◆ Given problem A ◆
Copy out the lines of the records from the line containing "Where should I click to: Open the" through the last line of the records, both ends included, and leave out the pictures.

Organization Behaviour in African Organizations: Employee and Managerial Issues
Special issue call for papers from Journal of Managerial Psychology
DEADLINE EXTENDED TO 31st JULY 2013
Dr. Stella M. Nkomo, Department of Human Resource Management, University of Pretoria, South Africa ([email protected])
Dr. David A. Zoogah, Earl Graves Business School, Morgan State University, USA ([email protected])
Dr. Samuel Mafabi , Makerere Business School. Uganda
Africa with a population of over 1 billion is the second most populous continent on the planet after Asia. Recent economic forecasts for the continent point to its rising presence in the global marketplace. Although commodities and natural resources have always been viewed as the primary means for Africa’s development, its greatest untapped resource in the 21st century may well be its people (Jackson, 2004). A recent review of published research on management in Africa from 1960 to the present found a number of articles on micro issues in Africa. However, while the topics ranged from job satisfaction to diversity, there was insufficient depth in most to warrant meaningful conclusions (Zoogah and Nkomo, forthcoming). There remains an urgent need for additional research based on insight into the challenges and issues managers encounter in mobilizing the talent of the continent’s workforce (Kamoche, 2011). Africa’s diversity in terms of socio-economic status and culture suggest the complexity of and potential range of pertinent micro organization behaviour and psychological research needing scholarly exploration.
Existing research suggests managing people in Africa is strongly influenced by socio-economic factors, culture, demographics, the growing influence of multinationals seeking new ventures and markets on the continent as well as the impact powerful African nations like Nigeria and South Africa are having on business and development. The trade between Brazil, Russia, India and China has risen to over $ 200 billion in recent years. China views Africa as the key to its global rise and is investing heavily in the continent. Some have begun to wonder about the influence China will have on the management of people as it establishes businesses and trade across the continent (Lumumba-Kasonga, 2010; Jackson, 2012).
Cultural values and traditions are thought to account for differences in the attitudes and behaviours of workers and managers. In contrast to the largely individualistic cultures of developed nations, researchers have pointed to Africa’s collectivist values and humane orientation (House, Hanges, Javidan, Dorfman & Gupta, 2004). Yet, migration patterns in Africa suggest a growing movement of people from traditionally rural areas to large urban centers. At the same time, a large proportion of the African labour force is employed in unskilled or semi-skilled jobs while a significant number subsist through informal economic activities. Low wages, high unemployment in some countries combine with strong extended family values to place strain upon African employees far beyond the typical nuclear family understanding of work-family conflict. Africa also has a significant youth population. Fourteen of the fifteen youngest countries in the world are in Africa. This demographic trend may have significant implications for understanding worker psychology.
Research has suggested that organizational and people management still reflect some of the autocratic and highly bureaucratic management practices established during colonial rule in many nations. These practices were devised to serve colonial needs with little regard to indigenous cultures or the development of a cadre of managers (Kiggundu, 1991). Most post-colonial nations in Africa are still trying to find effective ways of managing, motivating and developing a workforce to realise the continent’s economic and social potential.

◆ Given problem B ◆
Continue the call for papers on organization behaviour in African organizations from the point where it stops.

◆ Records for the exercise ◆

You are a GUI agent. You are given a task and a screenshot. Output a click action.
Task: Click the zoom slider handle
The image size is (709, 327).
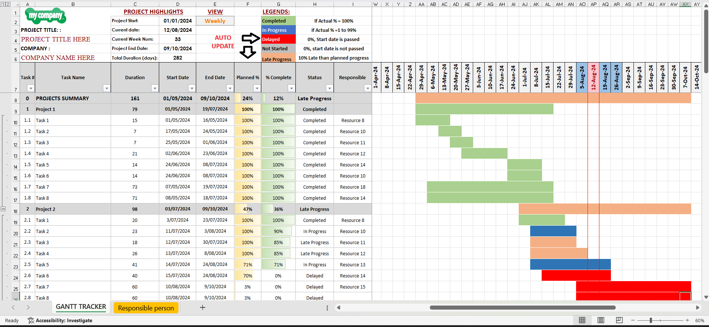651,320
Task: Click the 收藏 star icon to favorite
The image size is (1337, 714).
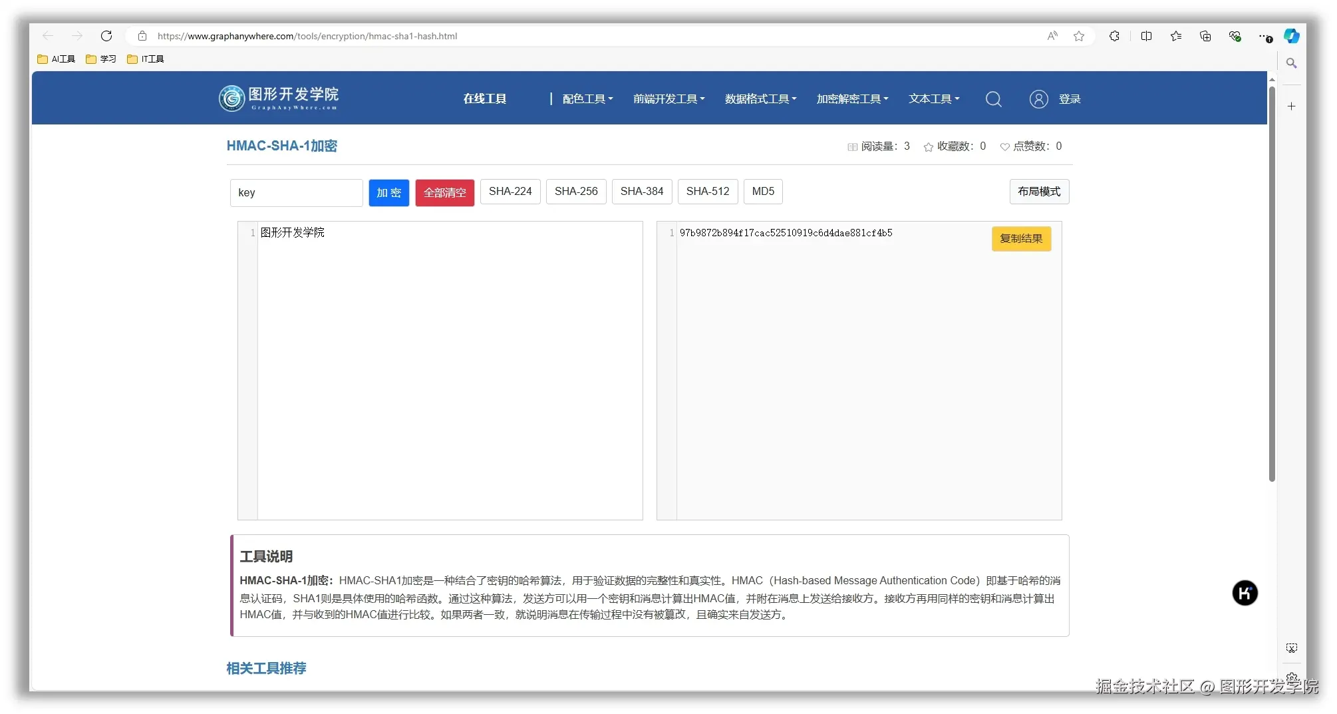Action: 929,146
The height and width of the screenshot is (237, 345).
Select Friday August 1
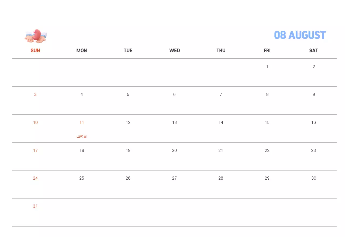[x=267, y=67]
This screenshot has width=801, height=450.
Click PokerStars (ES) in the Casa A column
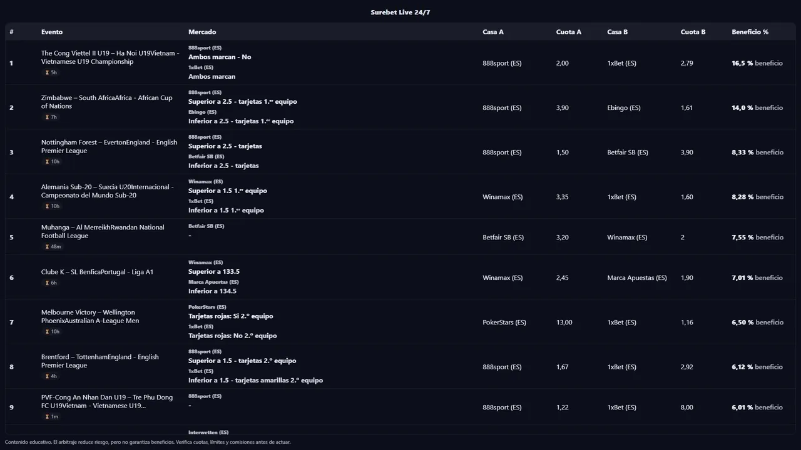(x=504, y=323)
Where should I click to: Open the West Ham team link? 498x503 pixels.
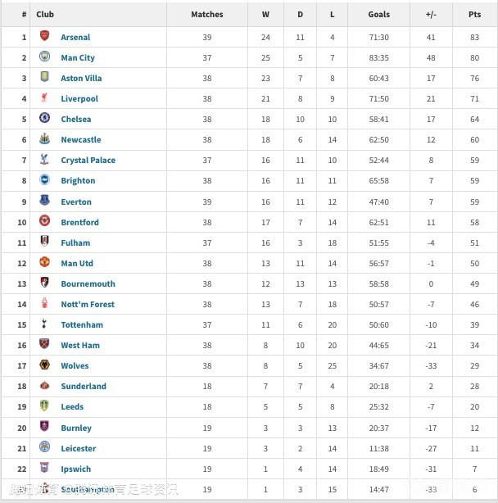[x=80, y=346]
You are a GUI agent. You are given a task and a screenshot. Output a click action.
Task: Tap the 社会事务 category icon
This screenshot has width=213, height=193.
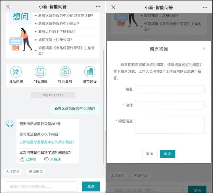coord(65,72)
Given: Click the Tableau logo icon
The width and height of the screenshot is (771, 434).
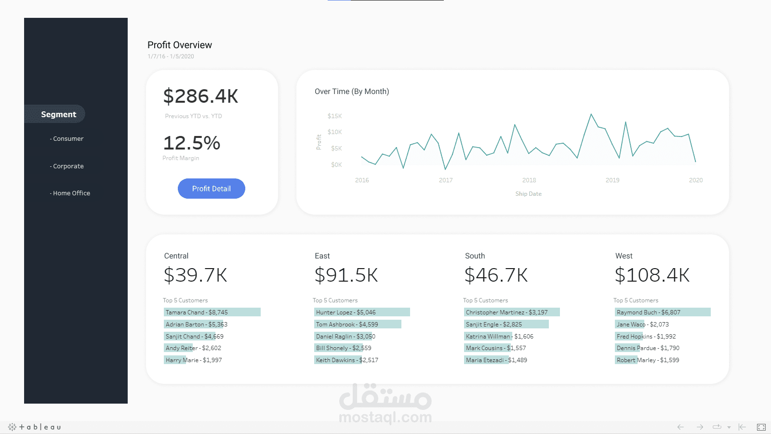Looking at the screenshot, I should pyautogui.click(x=35, y=427).
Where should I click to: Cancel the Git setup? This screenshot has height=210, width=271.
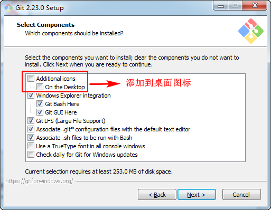[241, 195]
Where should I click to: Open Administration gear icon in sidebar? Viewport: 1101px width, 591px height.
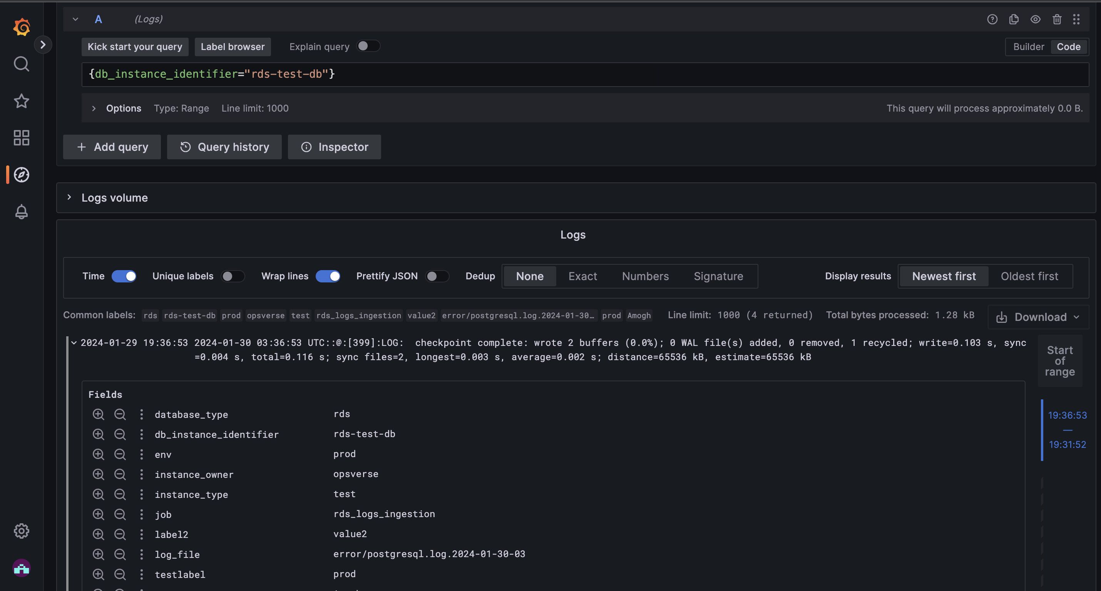[x=21, y=531]
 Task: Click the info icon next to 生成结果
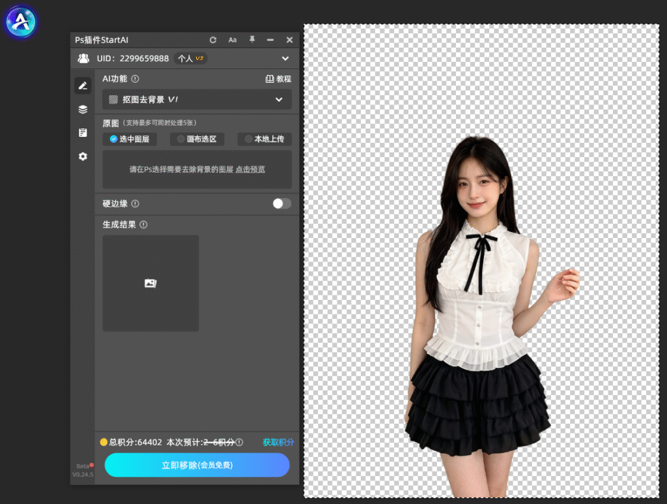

◆ Reply A ◆
Where should I click to: Open the West Ham team link? 498x503 pixels.
[x=80, y=346]
You are a GUI agent. You are given a task and a screenshot. Output a click action.
Task: Tap the 社会事务 category icon
This screenshot has width=213, height=193.
coord(65,72)
Given: Click the Tableau logo icon
The width and height of the screenshot is (771, 434).
Looking at the screenshot, I should pyautogui.click(x=35, y=427).
Where should I click to: Cancel the Git setup? This screenshot has height=210, width=271.
[241, 195]
Where should I click to: Open Administration gear icon in sidebar? Viewport: 1101px width, 591px height.
[x=21, y=531]
 Task: Click the info icon next to 生成结果

◆ Reply B ◆
In this special issue, we are seeking micro-oriented manuscripts that provide insight into the issues related to managing people in African organizations. We invite contributions that are empirical as well as theoretical that provide new knowledge, particularly on untapped topics. Manuscripts that address the key contemporary influences on managerial, industrial psychology, and human resources practices in Africa are particularly welcome. However, the emphasis is on individual and small group, not organizational level analysis. We invite authors to contact us about their ideas for contributions by so that we can provide feedback on their suitability for this special issue.
The key themes and foci that we would like to explore include some of (but not limited to) the following questions:
1) How do the perceptions of employees influence interactions and outcomes in African organizations?
3) How do employees and organizations manage identity?
4) What diversity forms and effects exist in African organizations?
5) What personality forms and dynamics manifest and how do they affect organizations?
6) How do affective responses of employees influence interactions and behaviour?
7) What are the forms of stress and responses of employees?
8) What traditional motivational mechanisms are employed in organizations?
10) How do politicking behaviour of employees influence interactions and organizational outcomes?
11) What traditional leadership mechanisms are used in organizations?
12) How do teams and team dynamics function in African organizations?
13) What forms, processes, and outcomes of managerial decisions occur in African organizations?
14) What forms of conflict occur in the workplace?
15) What traditional communication processes occur in African organizations and how do they contribute to organizational effectiveness?
16) What new organizational forms exist in Africa and what effects do these have on employees?
17) How do corporate cultures interact with traditional and modern cultures in African organizations?
Researchers must distinguish the contextual characteristics of their studies (see Zoogah, 2008) and the contribution of their study to theory development (Brief, 2003; Conlon, 2002; Colquitt & Zapata-Phelan, 2007; Corley & Gioia, 2011; Kilduff, 2006; Whetten, 1990). Using Colquitt and Zapata-Phelan’s (2007) typology, they must explicitly indicate whether and how they are reporters, testers, builders, qualifiers, or expanders. Even though we are interested in showing the unique contribution of Africa to the OB discipline and therefore would prefer expanders, we nonetheless recognize the dearth of OB studies and therefore would welcome reporters, testers, builders, and qualifiers consistent with theoretical contribution (Corley & Gioia, 2011).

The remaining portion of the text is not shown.